@jeremy , is there any room for ‘requests’ for the remaining portion of the curriculum? Along with the wonderful world of NLP and sentiment analysis, I think a wonderful “full circle” coverage of language would be ‘speech-to-text’ and ‘speech synthesis’. I know LyreBird and WaveNet are both very amazing results obtained through NNs. Is that already/possible to be in the remaining lessons for Part 2?
I’m very interested to learn some of the tips/tricks of this area. If anybody’s done anything so far, I’m all ears.
Even if these don’t make it into official curriculum, this would be interesting to discuss here.

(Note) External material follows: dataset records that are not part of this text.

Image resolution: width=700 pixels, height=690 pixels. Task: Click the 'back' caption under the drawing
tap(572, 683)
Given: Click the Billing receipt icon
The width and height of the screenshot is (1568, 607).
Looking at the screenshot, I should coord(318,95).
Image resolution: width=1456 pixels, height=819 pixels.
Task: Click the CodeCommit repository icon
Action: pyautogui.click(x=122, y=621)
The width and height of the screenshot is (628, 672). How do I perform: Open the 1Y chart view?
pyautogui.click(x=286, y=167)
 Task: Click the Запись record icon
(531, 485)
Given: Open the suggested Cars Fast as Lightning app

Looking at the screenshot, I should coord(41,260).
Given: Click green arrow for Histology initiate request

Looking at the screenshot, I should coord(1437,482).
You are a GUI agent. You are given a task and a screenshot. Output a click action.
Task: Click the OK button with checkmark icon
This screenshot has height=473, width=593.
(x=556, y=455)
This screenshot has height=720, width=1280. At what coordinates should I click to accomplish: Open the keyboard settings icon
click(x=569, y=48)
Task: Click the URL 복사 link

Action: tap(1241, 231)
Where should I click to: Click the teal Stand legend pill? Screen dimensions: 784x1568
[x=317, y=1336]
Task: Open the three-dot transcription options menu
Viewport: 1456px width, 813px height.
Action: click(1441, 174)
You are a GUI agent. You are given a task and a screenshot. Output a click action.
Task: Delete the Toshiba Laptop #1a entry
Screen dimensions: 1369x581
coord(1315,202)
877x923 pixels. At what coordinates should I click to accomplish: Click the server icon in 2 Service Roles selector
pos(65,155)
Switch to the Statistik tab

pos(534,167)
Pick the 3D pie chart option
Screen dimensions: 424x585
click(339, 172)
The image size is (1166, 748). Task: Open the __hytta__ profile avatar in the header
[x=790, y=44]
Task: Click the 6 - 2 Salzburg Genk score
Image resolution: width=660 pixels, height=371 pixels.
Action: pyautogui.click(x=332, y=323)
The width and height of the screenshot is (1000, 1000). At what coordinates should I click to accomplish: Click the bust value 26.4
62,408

I have been pondering the idea of a speech-to-speech model that could take speech from one language and turn into into a machine generated version of your own voice on the other side in the other language.
I’m afraid not - it takes me months of research to get to a point I have useful things to show in a lesson, so the main pieces have to be done well ahead of time. I would love to spend time on audio in the future however, and would be interested to hear if any students take a look at this area.
I started reading more about recent text to speech systems. In my limited exploration I think the easiest to understand/implement is Voiceloop from facebook https://github.com/facebookresearch/loop. Git repo is in pytorch 0.1 but I was able to run it in v0.4. Right now I am trying to understand how they did preprocessing.
Few good things about Voiceloop
Simple architecture
Ability to generate voices for different speakers
Ability to learn from noisy data
Working code
Speech data is very complicated when compared to image or text. Lot of preprocessing and feature engineering is required before Neural Nets can be applied.